There is at least a slight difference between Canada’s endorsement of UNDRIP and the USA’s, which was announced on December 16, 2010. The American announcement also emphasizes existing American law and refers to the fact that UNDRIP is not legally binding or a statement of current international law. However, it also says that the declaration has both moral and political force, that it expresses the aspirations of both Indigenous peoples and States, and that it
. . . expresses aspirations of the United States, aspirations that this country seeks to achieve within the structure of the U.S. Constitution, laws and international obligations, while also seeking, where appropriate, to improve our laws and policies. (My emphasis.)
The American approach is definitely oriented toward the status quo, but it at least admits that there might be room for improvement in laws and policies regarding Indigenous rights. Canada’s statement does not.

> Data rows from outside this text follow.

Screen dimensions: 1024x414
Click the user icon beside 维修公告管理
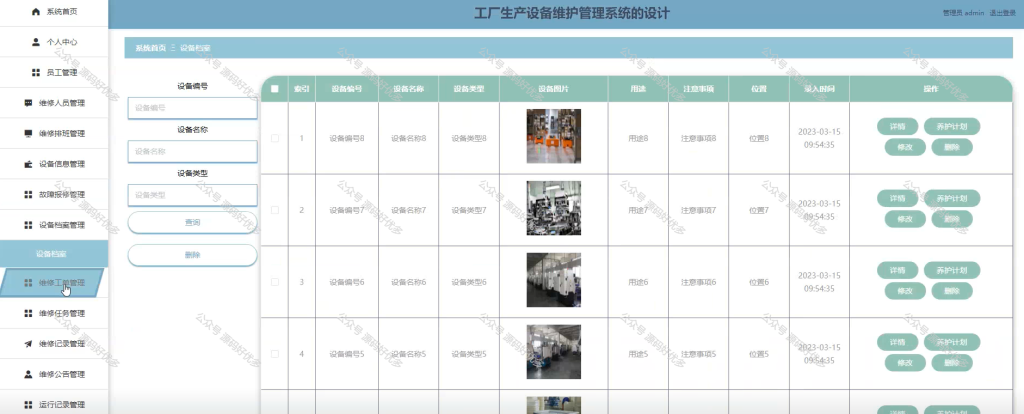point(28,374)
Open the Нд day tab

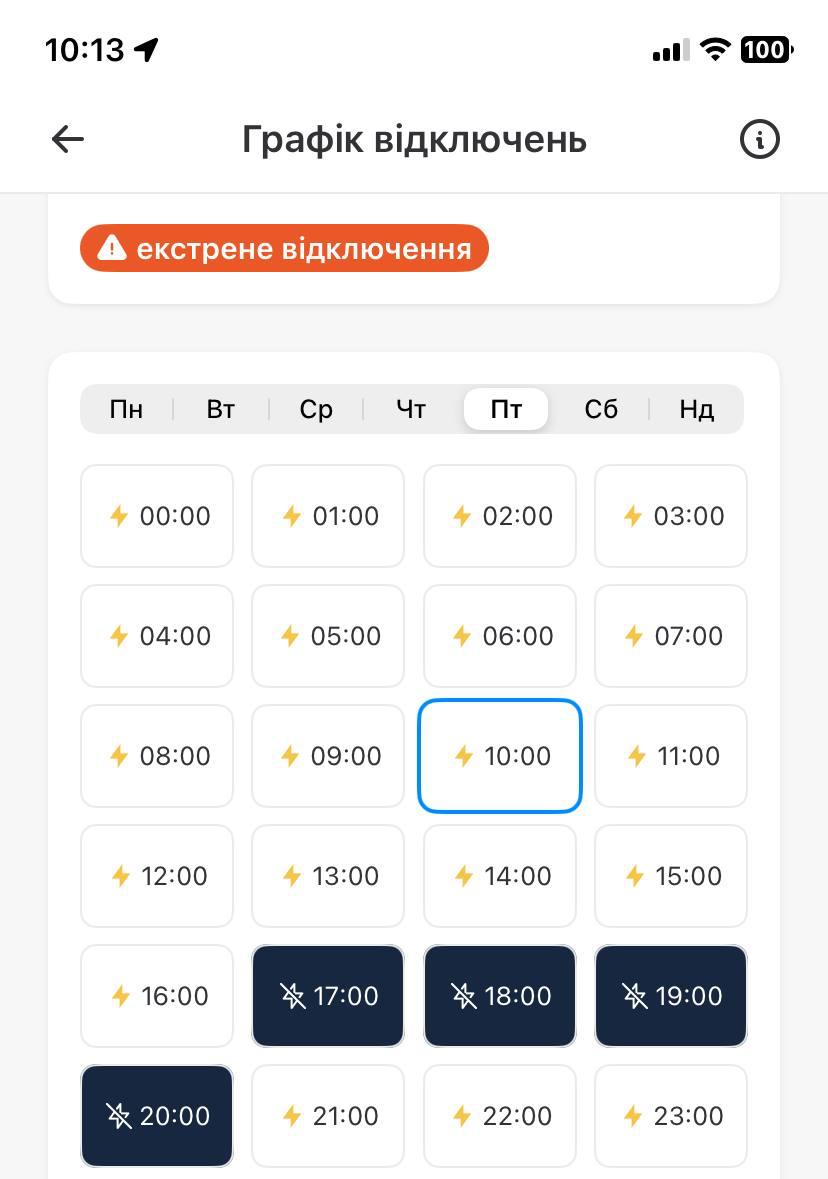696,409
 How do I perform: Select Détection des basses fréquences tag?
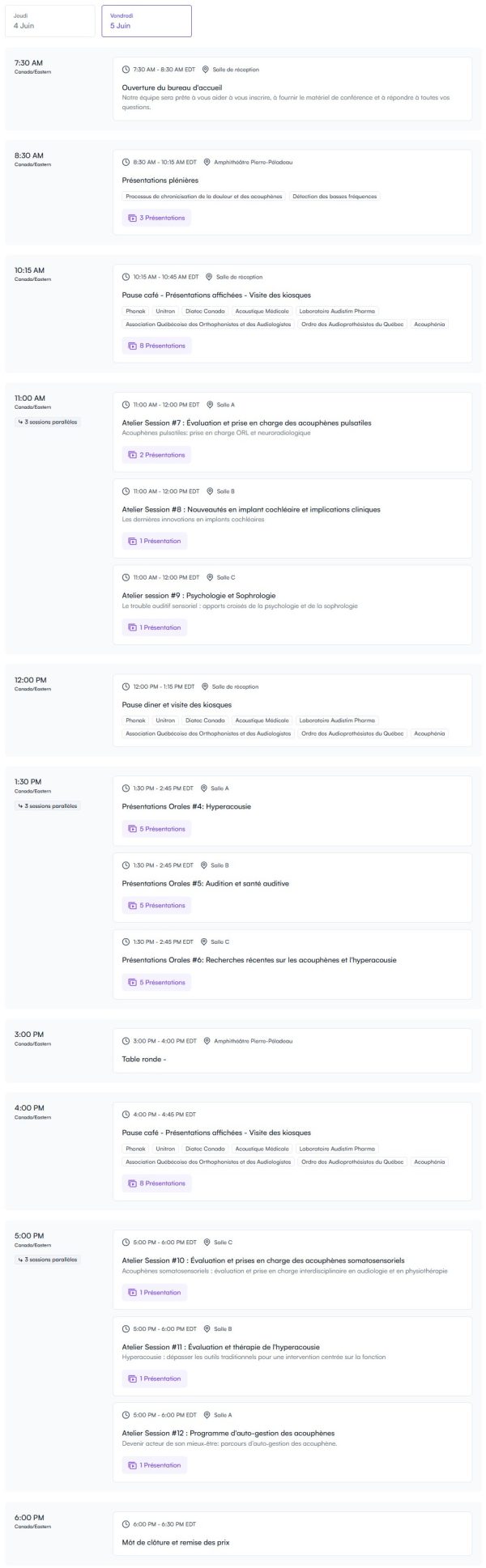(x=335, y=196)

The American statement seems to better (though not perfectly) reflect the general understanding in international law of the force of a Declaration. Although Declarations, as resolutions of the General Assembly, cannot make law, they often represent or come to represent customary international law and then are cited as authoritative documents. According to the UN Commission on Human Rights, declarations are rarely used, “relating to matters of major and lasting importance where maximum compliance is expected.” A declaration creates “a strong expectation that Members of the international community will abide by it.” By voting against it, Canada, New Zealand and the United States were trying to avoid the need to comply with it. Their statements of “endorsement” suggest that they are still, with the possible exception of the US, hoping to characterize the status quo as sufficient to comply with UNDRIP.

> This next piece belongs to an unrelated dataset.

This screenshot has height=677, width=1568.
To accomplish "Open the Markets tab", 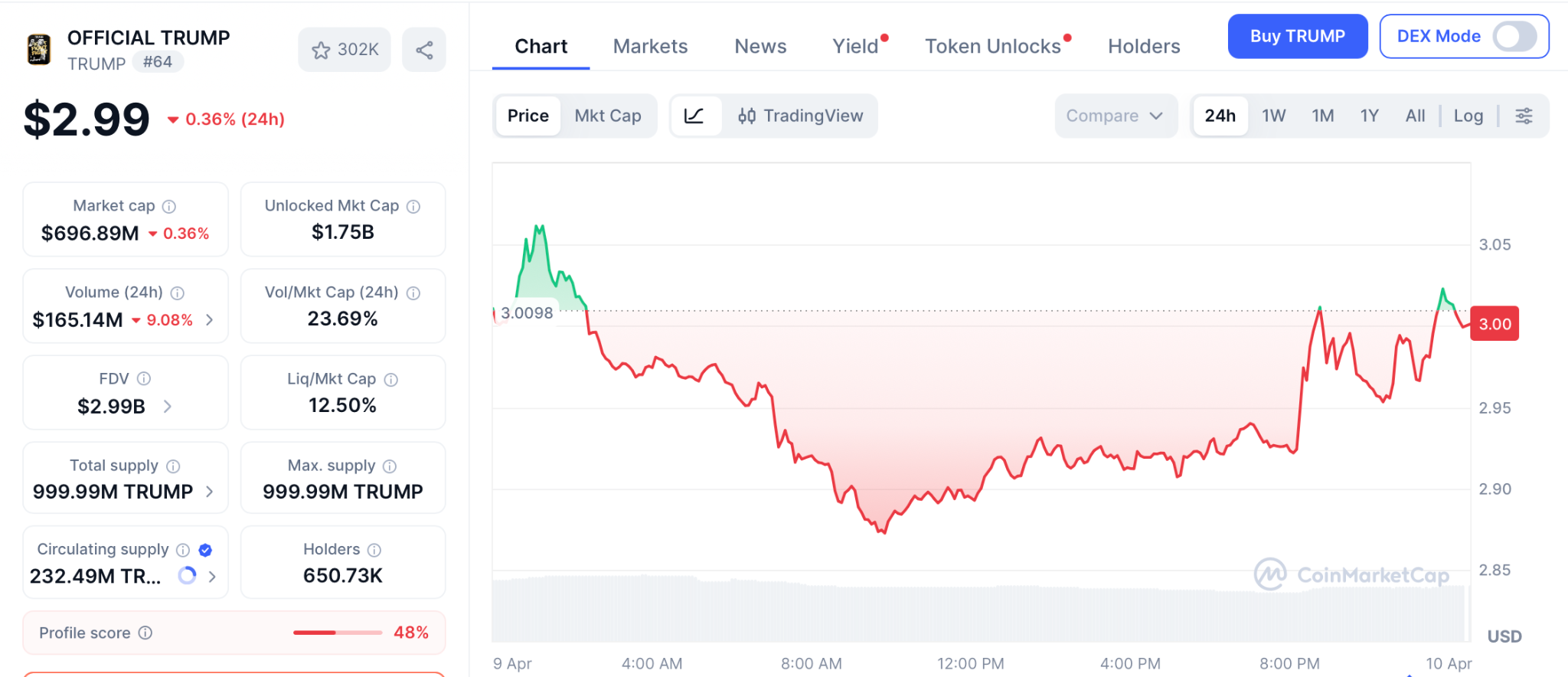I will click(x=650, y=47).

…here is an interesting take on the U.S. endorsement of the UNDRIP: http://indiancountrytodaymedianetwork.com/ict_sbc/still-lying-after-all-these-years/
Along with a number of other declarations, the UNDRIP is an aspirational document. Other UN declarations set out important aspirational goals such as the protection of the rights of children and the rights of each person to health, education, shelter and security. I think UNDRIP’s most immediately useful purpose is to remind us all of the importance of ensuring that aboriginal peoples have access to a fair and fully functioning system of justice in which claims can be adjudicated. It is less useful in its use of fairly absolute language that does not incorporate the deft and thoughtful balancing of rights and obligations that the Supreme Court of Canada has crafted and continues to refine. Countries that don’t achieve this balance, or that fail to provide justice reap disruptive conflicts. I am inspired daily by how, in Canada, aboriginal issues are resolved by people of goodwill. Often slowly. Sometimes painfully. Almost always constructively.